_Exercise_
From the first line of the data through the line containing "You are a computer-use agent. The", return each line exactly.

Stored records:
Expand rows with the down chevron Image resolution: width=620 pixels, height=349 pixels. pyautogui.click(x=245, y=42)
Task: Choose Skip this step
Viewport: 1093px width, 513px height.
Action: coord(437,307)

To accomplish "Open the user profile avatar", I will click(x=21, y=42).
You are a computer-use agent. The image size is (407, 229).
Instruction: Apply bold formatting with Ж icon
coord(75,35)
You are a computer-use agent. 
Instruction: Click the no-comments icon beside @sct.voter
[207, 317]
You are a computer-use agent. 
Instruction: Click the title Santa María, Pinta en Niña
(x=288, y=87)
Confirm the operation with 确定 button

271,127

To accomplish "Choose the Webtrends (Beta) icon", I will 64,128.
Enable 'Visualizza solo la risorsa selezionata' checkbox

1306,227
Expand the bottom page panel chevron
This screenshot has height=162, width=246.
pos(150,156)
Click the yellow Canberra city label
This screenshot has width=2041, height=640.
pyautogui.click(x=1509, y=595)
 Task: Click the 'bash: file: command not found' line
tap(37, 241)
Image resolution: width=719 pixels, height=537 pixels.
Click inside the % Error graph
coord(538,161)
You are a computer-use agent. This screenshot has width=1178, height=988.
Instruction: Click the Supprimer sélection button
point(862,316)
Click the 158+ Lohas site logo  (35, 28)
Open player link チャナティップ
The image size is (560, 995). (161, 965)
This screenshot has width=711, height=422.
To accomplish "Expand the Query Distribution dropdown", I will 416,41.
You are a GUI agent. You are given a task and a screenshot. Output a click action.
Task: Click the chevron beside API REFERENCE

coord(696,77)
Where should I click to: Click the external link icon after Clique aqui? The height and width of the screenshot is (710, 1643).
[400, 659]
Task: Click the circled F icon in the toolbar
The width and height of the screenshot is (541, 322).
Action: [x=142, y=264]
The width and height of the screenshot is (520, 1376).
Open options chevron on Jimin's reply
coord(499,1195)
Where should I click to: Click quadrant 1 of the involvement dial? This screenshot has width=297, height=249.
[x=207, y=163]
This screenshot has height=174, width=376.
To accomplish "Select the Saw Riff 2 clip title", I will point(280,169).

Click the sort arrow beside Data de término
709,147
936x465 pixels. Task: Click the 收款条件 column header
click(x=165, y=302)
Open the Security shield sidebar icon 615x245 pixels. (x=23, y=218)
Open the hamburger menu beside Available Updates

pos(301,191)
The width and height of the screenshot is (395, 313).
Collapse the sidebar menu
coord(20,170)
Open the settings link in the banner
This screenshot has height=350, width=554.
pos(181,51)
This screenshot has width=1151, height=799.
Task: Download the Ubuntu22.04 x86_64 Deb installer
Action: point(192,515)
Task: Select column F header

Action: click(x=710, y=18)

_Result_
Expand rows with the down chevron Image resolution: width=620 pixels, height=349 pixels. pyautogui.click(x=245, y=42)
Task: Choose Skip this step
Viewport: 1093px width, 513px height.
Action: coord(437,307)

To accomplish "Open the user profile avatar", I will click(x=21, y=42).
You are a computer-use agent. The image size is (407, 229).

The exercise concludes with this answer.